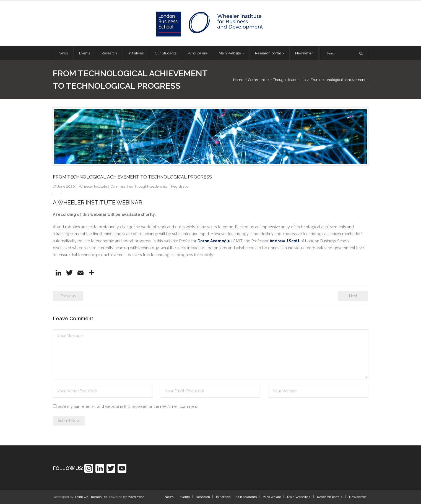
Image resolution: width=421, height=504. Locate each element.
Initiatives (223, 497)
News (169, 497)
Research (203, 497)
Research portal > (330, 497)
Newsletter (357, 497)
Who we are (272, 497)
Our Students (246, 497)
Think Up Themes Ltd (91, 497)
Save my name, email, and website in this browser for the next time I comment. (128, 406)
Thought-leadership (289, 80)
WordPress (136, 497)
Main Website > (299, 497)
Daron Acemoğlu (214, 241)
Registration (181, 186)
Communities (259, 80)
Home (238, 80)
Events (184, 497)
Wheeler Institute (93, 186)
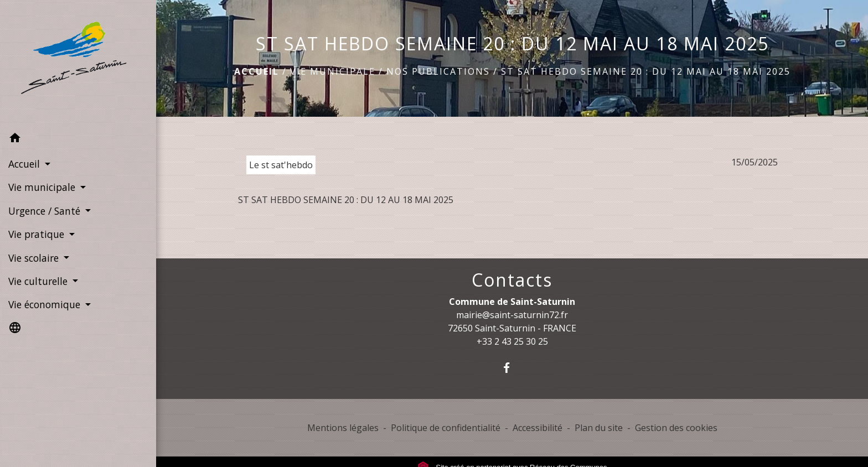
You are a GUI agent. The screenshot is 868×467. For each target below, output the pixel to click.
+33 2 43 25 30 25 (512, 341)
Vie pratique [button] (38, 234)
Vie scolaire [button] (35, 258)
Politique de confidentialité (446, 428)
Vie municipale (333, 71)
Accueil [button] (25, 164)
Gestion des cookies (676, 428)
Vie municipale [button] (43, 187)
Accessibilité (538, 428)
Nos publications (438, 71)
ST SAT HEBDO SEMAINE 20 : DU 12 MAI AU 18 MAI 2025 (645, 71)
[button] (78, 139)
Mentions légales (343, 428)
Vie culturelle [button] (39, 281)
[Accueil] (78, 63)
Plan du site (598, 428)
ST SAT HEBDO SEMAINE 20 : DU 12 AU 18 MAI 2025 (345, 200)
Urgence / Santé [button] (45, 211)
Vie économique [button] (45, 304)
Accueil (256, 71)
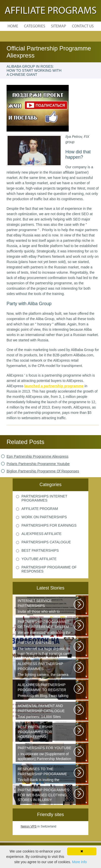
....
Rewrite every line from the start of the material down to and including the line containing "Wheeler Institute (93, 186)", offsetting both numbers in each coordinate pair by 102. Leave the pictures out.

- _SOLVED PROBLEM_
Image resolution: width=421, height=504. Locate each element.
Initiatives (325, 599)
News (271, 599)
Research (305, 599)
Research portal > (432, 599)
Newsletter (459, 599)
Who we are (374, 599)
Our Students (348, 599)
Think Up Themes Ltd (193, 599)
Save my name, email, and website in this browser for the next time I comment. (230, 508)
Thought-leadership (391, 182)
WordPress (238, 599)
Main Website > (401, 599)
Daron Acemoğlu (316, 343)
Registration (283, 288)
Communities (361, 182)
Home (340, 182)
Events (286, 599)
Wheeler Institute (195, 288)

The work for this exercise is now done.